Laut Berichten des Geheimdienstministeriums und der Schutzorganisation der Revolutionsgarden hat der Angeklagte wiederholt verschiedene Geräte innerhalb der sensiblen Organisation per USB-Kabel angeschlossen und Personen außerhalb der Organisation Zugriff darauf gewährt.
Von Beginn seiner Zusammenarbeit mit dem Dienst bis zu seiner Anstellung als Spion lieferte der Angeklagte Informationen zu vertraulichen und geheimen Angelegenheiten.
Während der Zusammenarbeit erhielt die genannte Person auf unterschiedliche Weise verschiedene Beträge an Devisen als Belohnung für ihre Arbeit.
Mehdi Farid wurde festgenommen, als er Kontakt zum zionistischen Regime hatte. Zuvor war das Netzwerk von Kollaborateuren im In- und Ausland aufgedeckt und überwacht worden, und die Unbekannten Soldaten des Imams der Zeit (AJ) hatten die Art und Weise seiner Zusammenarbeit mit dem Mossad aufgeklärt.
Nach der Festnahme und während des Prozesses fand eine Gerichtsverhandlung statt, in der die Anklagepunkte gegen Mehdi Farid verhandelt wurden.
Die umfangreiche Dokumentation und das Ausmaß der Verbindungen der genannten Person zum Mossad, die Aussagen des Angeklagten und die Berichte der Gerichtsvollzieher bestätigten allesamt die bewusste Zusammenarbeit der genannten Person mit dem Geheimdienst des zionistischen Regimes.

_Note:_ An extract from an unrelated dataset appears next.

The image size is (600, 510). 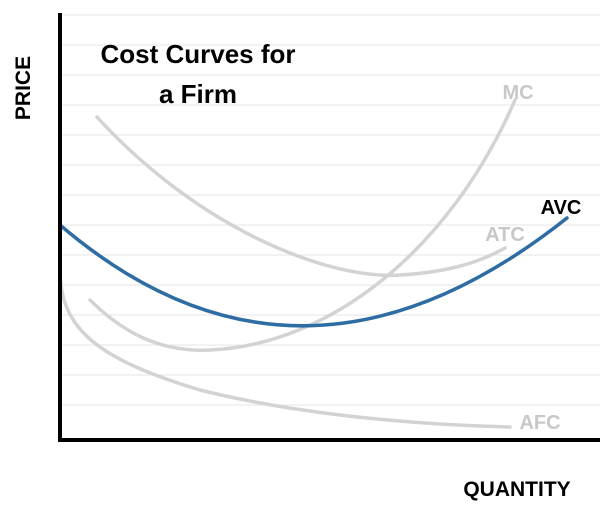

Laut Gerichtsurteil bestand aufgrund der vorliegenden Beweise, der Ermittlungen und der ergriffenen technischen Maßnahmen kein Zweifel daran, dass die Zusammenarbeit des Angeklagten mit dem Mossad im Bereich der Spionage und des Nachrichtendienstes einen Fall von Korruption auf Erden darstellte und ein erwiesenes und sicheres Verbrechen war.
Nach Anhörung der Verteidigungsreden des Angeklagten und seines Anwalts verurteilte das Gericht Mehdi Farid schließlich wegen Spionage und Zusammenarbeit mit dem zionistischen Regime zum Tode.
Nach Verkündung des Urteils wies der Oberste Gerichtshof die Berufung des Angeklagten zurück. Unter Berücksichtigung der zuvor genannten feindseligen Aktivitäten und Handlungen gegen das Land zugunsten des zionistischen Regimes, der ausdrücklichen Geständnisse und Aussagen des Angeklagten, der Berichte und Ermittlungen der Sonderermittler sowie der Dokumente und Beweismittel im Fall, einschließlich der Inhalte von Laptops und Mobiltelefonen, bestätigte und rechtskräftige das Gericht die Berufung und gab dem Urteil statt.
Das heute Morgen verkündete Urteil wurde anschließend vollstreckt.
Laut dem Medienzentrum der Justiz wurden in der Provinz Qom im Zuge der laufenden Ermittlungen zu weiteren Fällen von Feindseligkeiten in verschiedenen Formen bisher 19 Urteile wegen Zusammenarbeit der Angeklagten mit dem Feind gefällt.
Die genannten Verurteilten erhielten ihre Urteile nach eingehender Untersuchung der Anklagepunkte durch zuständige Gerichte.
Die Verurteilten wurden je nach den begangenen Straftaten zu Freiheitsstrafen von 13, 6, 5 und 4 Jahren sowie Geldstrafen verurteilt.